A tour winner in 1997 and a perennial runner-up to Armstrong, the German rider was suspended immediately before the 2006 tour after allegations of involvement in a blood-doping ring operating from Spain. He was fired by his team that summer and retired this February, still proclaiming his innocence. Barely a month later German prosecutor Fred Apostel said there was no doubt the former rider's DNA matched nine bags of blood taken from the offices of Eufemiano Fuentes, a doctor the rider had claimed to have no ties with

Ivan Basso

An Italian who has performed well in the Tour and dominated the 2006 edition of the Giro d'Italia, he was seen as a potential winner in France until being caught up in the same blood-doping allegations as Ullrich. He missed that year's Tour and was dropped first by CSC and then Discovery, Armstrong's old squad. He admitted this past May what he characterized as "attempted doping." His ban will expire in Oct of next year.

Marco Pantani

A devastatingly aggressive mountain climber nicknamed Il Pirata by his adoring fans, Pantani is the last man to win the tours of France and Italy in the same year. That was in 1998, the next year he was dominating the Giro when a test showed his red blood cell count was suspiciously high. Tossed out of that event, he raced only sporadically for the next few years. Spiralling into depression, he died in 2004 of acute cocaine poisoning. Diary entries written by the 34-year-old decried the anti-doping fervour he felt was surrounding the sport. Some 20,000 mourners turned up at his funeral.

Floyd Landis

An American rider written off after cracking badly during the 2006 Tour, Landis bounced back the next day to crush his competition and fight his way back into contention. Tests of a urine sample taken that day showed an abnormal ratio of testosterone to epitestosterone. He insists he is innocent and had a hearing this spring at the United States Anti-Doping Agency, whose decision is pending. He faces a two-year ban and could be stripped of his title.

Richard Virenque

A fan-favourite in his native France, he won the King of the Mountains jersey as best climber seven times.
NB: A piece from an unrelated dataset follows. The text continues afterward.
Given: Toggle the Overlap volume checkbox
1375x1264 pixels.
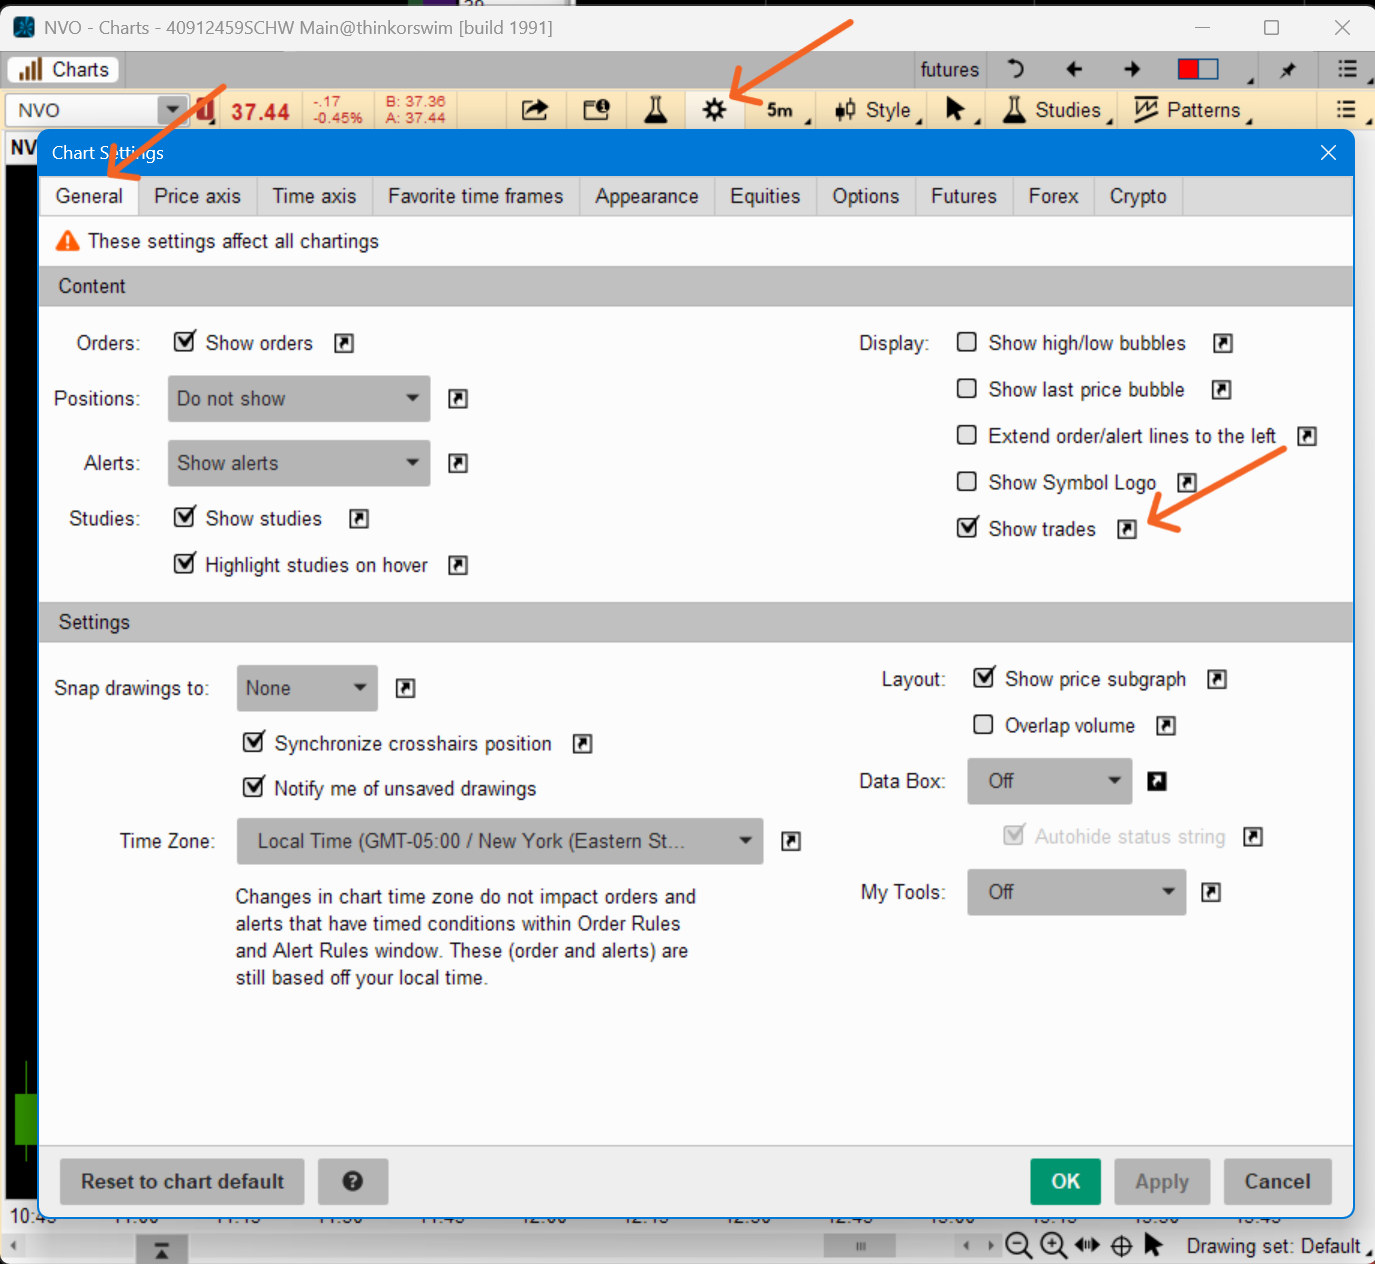Looking at the screenshot, I should point(983,725).
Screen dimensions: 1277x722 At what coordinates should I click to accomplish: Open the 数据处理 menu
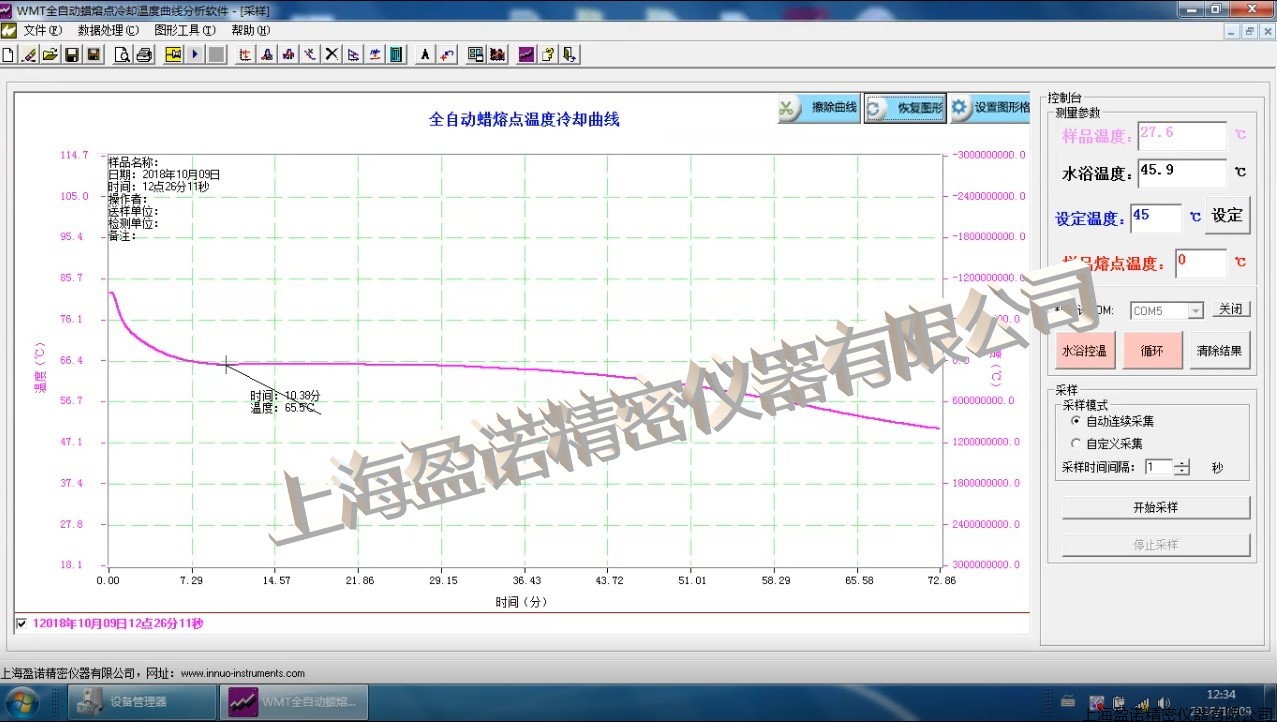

He was ejected along with his team from the 1998 tour after a team official was found with large quantities of doping material. The race barely struggled to Paris that year, with rider protests and police raids on hotels. In a French court later, a tearful Virenque admitted that he had used banned substances.

David Millar

Once seen as the clean future of a scandal-plagued sport, the Scot never tested positive but was caught by a police raid. He later confessed to having used EPO in 2001 and 2003. He was stripped of the time trial world championship he had won in 2003 and was banned for two years. Now a strong vocal opponent of doping, he reacted with shock to Vinokourov's expulsion, saying that the race might as well stop if a rider "of that class and stature" is caught doping.

Tyler Hamilton

The American is the first pro rider to have tested positive for transfusing someone else's blood. At the 2004 Olympics there was evidence of blood doping following his gold medal race in the time trial, but he was able to keep the medal because the lab had accidentally frozen his B sample, making a further test inconclusive. Only weeks after the Olympics, and before his test results from Athens were known, Hamilton was thrown out of the Spanish equivalent of the Tour for blood doping. At his hearing a genetic expert testified that blood cells from an unborn twin could possibly have transferred to his system. The doping authorities rejecting the defence and banned him for two years.

Bjarne Riis

A Danish rider who competed in the days when EPO couldn't be tested for, Riis picked up the nickname "Mr. 60 per cent" because of his allegedly abnormal red blood cell count. He won the tour in 1996 but admitted this spring that he had used the drug during that race. His admission cast a pall over the start of this year's event and Riis, who is now the head of Team CSC, decided not to join the team for the start of the race in London on July 7.